**Supplied passage**
⁂

I was waiting for months for this book on reserve at the local library, not just weeks -- so long, in fact, that I now can't remember where I heard about it (though its evident popularity assured me it would be worth waiting for). In the intervening time, I somehow got it onto my head that it was a non-fiction book, a true crime story, and I was quite startled when I eventually picked it up to discover that it's actually a novel.

J.P. Pomare has only been published for a few years but he's quickly become a crime writing sensation. 17 Years Later has as its central detective a crime podcaster (this seems to be becoming the sleuth type de jour, I've come across this idea several times now), an Australian ex-journalist who travels to New Zealand to investigate a long ago case involving the murder of a whole family, and Bill, their Maori chef, who may or may not have been wrongly imprisoned for the crime.

It was fun to read a murder mystery set in this part of the globe, and there are so many twists to the plot that I began to feel dizzy. It's fast-paced and full of tension, but not annoyingly convoluted, and Pomare does an excellent job in letting us see the story from different angles, squirming at the Primroses' condescending attitude to their local staff and the subtle Oz-Kiwi rivalry. Turns out I retrieved from the reserve shelf at the right time after all, 17 Years Later is a perfect summer read.

16.1.25

The Bee Sting

What a remarkable novel. I heard it recommended all last year and finally managed to borrow it from my local library, though I must confess I gulped when I saw the size of it -- 650 pages! These days a novel has to be pretty gripping to hold me for that long, and The Bee Sting was.

The novel centres on four members of an Irish family: mother, father, teenage son and daughter, and the story is told from the point of view of each in turn. The backdrop is horrible family dysfunction, the threat of violence, and climate change -- the summer is too hot and dry, the winter brings floods (this is the second Irish novel in a row I've read with an unnaturally hot summer). There is a mounting sense of impending dread, from which Murray pulls back each time, but the structure is very clever in that each section becomes shorter and shorter until it feels as if we are hurtling toward certain doom. Someone smarter than me pointed out that this is how the catastrophe of climate change also functions -- we experience a threat, we feel panic, but we survive, and we kid ourselves that we're safe... but the next wave is coming, and it's bigger and deadlier than the last, and one day it will be too late to escape.

From what I've said so far, you will gather that The Bee Sting is a bleak novel, and in many ways it is. But it's also rich and funny and shocking and beautiful, and though I'm still reeling from the final scenes, I'm so glad I went along for the ride. This is a novel that will stay with me for a long time.
 

13.1.25

We Are the Beaker Girls & Hetty Feather's Christmas

 I've been aware of Jacqueline Wilson for a long time, but it took a chapter of The Haunted Wood to prompt me to actually read a couple of her (many, many) books. They are aimed a bit younger than I would usually go for, and they are a very attractive package -- big print, nice short chapters, interspersed with charming illustrations by Nick Sharratt.

⁂

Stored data
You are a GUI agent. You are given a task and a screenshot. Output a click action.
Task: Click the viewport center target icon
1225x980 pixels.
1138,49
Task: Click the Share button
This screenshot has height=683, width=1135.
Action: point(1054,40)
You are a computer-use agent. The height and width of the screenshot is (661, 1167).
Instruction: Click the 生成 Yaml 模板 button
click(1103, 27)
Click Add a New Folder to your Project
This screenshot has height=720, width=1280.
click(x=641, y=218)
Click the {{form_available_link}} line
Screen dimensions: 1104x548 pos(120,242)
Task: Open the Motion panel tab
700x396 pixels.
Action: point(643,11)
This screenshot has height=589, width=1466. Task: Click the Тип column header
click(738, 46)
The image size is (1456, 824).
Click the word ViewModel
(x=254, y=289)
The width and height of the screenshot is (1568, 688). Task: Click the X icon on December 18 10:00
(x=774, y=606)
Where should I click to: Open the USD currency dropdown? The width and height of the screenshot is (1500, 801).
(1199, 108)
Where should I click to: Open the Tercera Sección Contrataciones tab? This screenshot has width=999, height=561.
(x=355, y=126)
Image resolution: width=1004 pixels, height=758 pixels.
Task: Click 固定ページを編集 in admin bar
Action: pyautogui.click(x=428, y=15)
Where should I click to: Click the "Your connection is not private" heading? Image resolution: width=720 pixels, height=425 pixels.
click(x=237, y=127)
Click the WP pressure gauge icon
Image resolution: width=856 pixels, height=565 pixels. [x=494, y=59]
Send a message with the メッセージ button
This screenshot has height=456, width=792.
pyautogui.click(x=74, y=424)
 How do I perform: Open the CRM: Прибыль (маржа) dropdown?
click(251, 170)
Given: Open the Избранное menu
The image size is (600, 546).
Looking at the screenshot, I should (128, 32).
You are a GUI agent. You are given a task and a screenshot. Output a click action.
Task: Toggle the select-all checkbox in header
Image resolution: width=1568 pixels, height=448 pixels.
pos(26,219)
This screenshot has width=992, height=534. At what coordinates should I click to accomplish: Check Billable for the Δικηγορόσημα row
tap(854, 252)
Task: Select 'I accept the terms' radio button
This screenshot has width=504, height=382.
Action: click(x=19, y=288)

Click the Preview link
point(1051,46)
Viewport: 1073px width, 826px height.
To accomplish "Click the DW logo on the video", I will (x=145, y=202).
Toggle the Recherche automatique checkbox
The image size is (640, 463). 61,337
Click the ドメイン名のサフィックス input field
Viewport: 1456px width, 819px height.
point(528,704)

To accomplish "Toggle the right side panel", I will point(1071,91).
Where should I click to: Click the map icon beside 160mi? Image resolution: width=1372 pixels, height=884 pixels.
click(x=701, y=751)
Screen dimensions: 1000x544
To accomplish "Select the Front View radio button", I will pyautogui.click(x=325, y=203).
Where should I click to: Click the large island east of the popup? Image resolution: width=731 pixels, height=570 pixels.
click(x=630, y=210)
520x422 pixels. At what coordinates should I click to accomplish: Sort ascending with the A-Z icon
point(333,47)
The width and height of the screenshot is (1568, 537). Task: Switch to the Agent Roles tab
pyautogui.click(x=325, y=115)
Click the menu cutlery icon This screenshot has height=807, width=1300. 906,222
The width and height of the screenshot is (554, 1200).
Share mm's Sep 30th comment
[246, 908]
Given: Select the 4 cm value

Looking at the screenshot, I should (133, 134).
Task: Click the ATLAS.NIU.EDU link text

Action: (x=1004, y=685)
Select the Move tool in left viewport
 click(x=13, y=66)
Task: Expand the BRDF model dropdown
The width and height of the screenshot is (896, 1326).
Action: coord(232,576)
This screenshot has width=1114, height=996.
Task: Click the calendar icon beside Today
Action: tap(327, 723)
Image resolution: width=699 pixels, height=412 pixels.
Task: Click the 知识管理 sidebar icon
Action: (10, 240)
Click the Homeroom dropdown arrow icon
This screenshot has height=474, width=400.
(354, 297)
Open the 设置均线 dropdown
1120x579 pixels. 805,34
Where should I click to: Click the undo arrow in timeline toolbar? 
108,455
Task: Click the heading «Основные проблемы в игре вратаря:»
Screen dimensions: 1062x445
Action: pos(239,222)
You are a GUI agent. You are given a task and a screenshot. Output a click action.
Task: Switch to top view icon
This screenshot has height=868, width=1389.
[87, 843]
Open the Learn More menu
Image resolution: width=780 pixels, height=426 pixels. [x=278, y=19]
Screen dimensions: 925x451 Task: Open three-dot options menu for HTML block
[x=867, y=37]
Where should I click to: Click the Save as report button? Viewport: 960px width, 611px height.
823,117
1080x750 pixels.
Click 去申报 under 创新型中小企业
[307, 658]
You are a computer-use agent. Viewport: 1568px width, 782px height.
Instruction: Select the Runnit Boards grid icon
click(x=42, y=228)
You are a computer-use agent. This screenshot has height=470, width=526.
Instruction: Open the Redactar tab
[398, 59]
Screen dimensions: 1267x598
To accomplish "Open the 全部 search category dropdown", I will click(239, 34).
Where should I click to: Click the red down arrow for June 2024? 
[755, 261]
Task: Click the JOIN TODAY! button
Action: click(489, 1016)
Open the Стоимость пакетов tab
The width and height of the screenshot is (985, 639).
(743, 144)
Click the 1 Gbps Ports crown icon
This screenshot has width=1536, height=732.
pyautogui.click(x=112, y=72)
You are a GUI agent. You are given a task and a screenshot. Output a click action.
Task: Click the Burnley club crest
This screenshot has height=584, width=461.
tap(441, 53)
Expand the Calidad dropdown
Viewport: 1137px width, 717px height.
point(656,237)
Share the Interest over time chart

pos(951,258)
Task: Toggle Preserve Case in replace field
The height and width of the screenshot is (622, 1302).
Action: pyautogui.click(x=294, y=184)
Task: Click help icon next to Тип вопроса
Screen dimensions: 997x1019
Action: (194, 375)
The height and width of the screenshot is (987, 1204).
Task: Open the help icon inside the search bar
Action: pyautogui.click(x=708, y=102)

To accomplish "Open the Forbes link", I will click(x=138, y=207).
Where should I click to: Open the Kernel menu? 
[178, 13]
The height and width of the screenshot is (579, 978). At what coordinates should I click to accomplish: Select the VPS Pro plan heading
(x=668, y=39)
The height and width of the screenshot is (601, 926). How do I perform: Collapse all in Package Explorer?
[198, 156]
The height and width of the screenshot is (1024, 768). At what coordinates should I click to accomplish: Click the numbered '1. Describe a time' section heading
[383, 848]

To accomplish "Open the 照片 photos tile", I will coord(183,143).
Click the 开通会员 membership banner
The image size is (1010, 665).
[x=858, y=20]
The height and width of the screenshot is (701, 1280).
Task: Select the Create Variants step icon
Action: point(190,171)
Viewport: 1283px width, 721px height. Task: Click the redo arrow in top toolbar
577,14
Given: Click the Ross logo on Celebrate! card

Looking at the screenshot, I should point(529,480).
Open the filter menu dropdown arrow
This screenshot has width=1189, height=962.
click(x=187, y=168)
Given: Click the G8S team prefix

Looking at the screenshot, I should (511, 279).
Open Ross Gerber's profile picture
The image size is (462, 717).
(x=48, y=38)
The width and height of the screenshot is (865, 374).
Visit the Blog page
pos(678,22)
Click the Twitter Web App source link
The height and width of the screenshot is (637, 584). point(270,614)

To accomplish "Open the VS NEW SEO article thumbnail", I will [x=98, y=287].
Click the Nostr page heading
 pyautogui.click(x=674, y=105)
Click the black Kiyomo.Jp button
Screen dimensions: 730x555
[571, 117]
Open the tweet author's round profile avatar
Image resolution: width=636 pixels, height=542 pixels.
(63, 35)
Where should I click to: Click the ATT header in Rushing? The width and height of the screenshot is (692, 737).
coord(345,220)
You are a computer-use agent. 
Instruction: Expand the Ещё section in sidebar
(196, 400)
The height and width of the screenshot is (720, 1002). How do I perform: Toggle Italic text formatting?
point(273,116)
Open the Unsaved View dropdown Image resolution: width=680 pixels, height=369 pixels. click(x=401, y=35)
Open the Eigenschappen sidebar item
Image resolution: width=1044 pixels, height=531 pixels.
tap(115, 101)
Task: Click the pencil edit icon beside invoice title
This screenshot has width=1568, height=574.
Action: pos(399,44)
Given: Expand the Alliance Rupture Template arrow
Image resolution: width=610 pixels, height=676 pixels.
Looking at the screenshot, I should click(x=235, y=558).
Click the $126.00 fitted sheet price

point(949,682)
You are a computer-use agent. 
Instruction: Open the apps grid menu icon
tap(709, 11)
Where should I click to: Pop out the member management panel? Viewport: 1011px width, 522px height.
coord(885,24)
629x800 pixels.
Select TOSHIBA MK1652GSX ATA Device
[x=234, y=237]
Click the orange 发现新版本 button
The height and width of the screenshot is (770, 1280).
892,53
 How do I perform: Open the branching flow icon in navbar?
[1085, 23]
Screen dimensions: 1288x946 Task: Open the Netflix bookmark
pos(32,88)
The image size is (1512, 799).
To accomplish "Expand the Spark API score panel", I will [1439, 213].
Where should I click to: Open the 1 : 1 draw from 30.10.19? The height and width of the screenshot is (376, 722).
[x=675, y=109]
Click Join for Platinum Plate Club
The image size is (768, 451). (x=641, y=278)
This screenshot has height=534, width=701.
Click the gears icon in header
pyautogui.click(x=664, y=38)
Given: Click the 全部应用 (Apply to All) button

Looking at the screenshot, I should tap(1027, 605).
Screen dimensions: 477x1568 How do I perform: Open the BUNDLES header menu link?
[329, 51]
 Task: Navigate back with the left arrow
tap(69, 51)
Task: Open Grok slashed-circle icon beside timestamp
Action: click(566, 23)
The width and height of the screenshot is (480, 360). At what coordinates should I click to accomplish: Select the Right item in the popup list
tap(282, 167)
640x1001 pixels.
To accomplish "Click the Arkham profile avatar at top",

⁂

**Explore the material**
A - Answer these questions about the book reviews, one line each:
(i) How many pages long is The Bee Sting?
(ii) To which country does the ex-journalist in 17 Years Later travel to investigate the case?
(iii) Who illustrated the Jacqueline Wilson books?
B - Write out the book reviews starting with "We Are the Beaker" and going on through "by Nick Sharratt.", switching "charming" to "delightful".
C - Carry on the book reviews from the point where they stop.

**Answer section**
A -
(i) 650 pages
(ii) New Zealand
(iii) Nick Sharratt

B -
We Are the Beaker Girls & Hetty Feather's Christmas

 I've been aware of Jacqueline Wilson for a long time, but it took a chapter of The Haunted Wood to prompt me to actually read a couple of her (many, many) books. They are aimed a bit younger than I would usually go for, and they are a very attractive package -- big print, nice short chapters, interspersed with delightful illustrations by Nick Sharratt.

C -
Bolshie child-in-care Tracy Beaker has become a classic in the UK, and We Are the Beaker Girls features Tracy all grown up and with a daughter of her own, but still as bold and fiery as ever, and still involved in the care system, this time as a prospective foster parent herself. I really enjoyed the way Tracy and Jess gather a family around them in their new home, and the way Tracy, though she's an adult, is shown to be still growing and learning.

Hetty Feather's Christmas seems to be a kind of bonus story, a Christmas special, in a series about Hetty's life as a Victorian era foundling -- not an orphan, not abandoned, but a victim of a society that wouldn't allow her and her mother to be together. The cruel matron of the foundling hospital is contrasted with kind benefactress Miss Smith, who whisks Hetty away for a magical Christmas day with the artistic Rivers family. At least, it's fairly magical, but issues of class, gender and neuro-diversity are gently present to give the reader food for thought.

I can see why Jacqueline Wilson's books are so popular. They are effortlessly engaging, lively and very relatable, with ordinary kids who act up, are sometimes kind and sometimes thoughtless, lots of humour and a bit of action. It's a fabulous formula. They probably wouldn't have appealed to child-me -- I liked a bit of magic or some history in my reading, in fact I tended to shy away from 'modern' books (books I now read as historic fiction, ha), but Wilson's massive popularity speaks for itself.

9.1.25

The Haunted Wood

First non-fiction blockbuster read of 2025! After a review from the reluctant dragon, I arranged to receive Sam Leith's 'history of childhood reading,' The Haunted Wood, as a Christmas present. At 550 pages, this one is a blockbuster in the physical sense as well as in terms of enjoyment.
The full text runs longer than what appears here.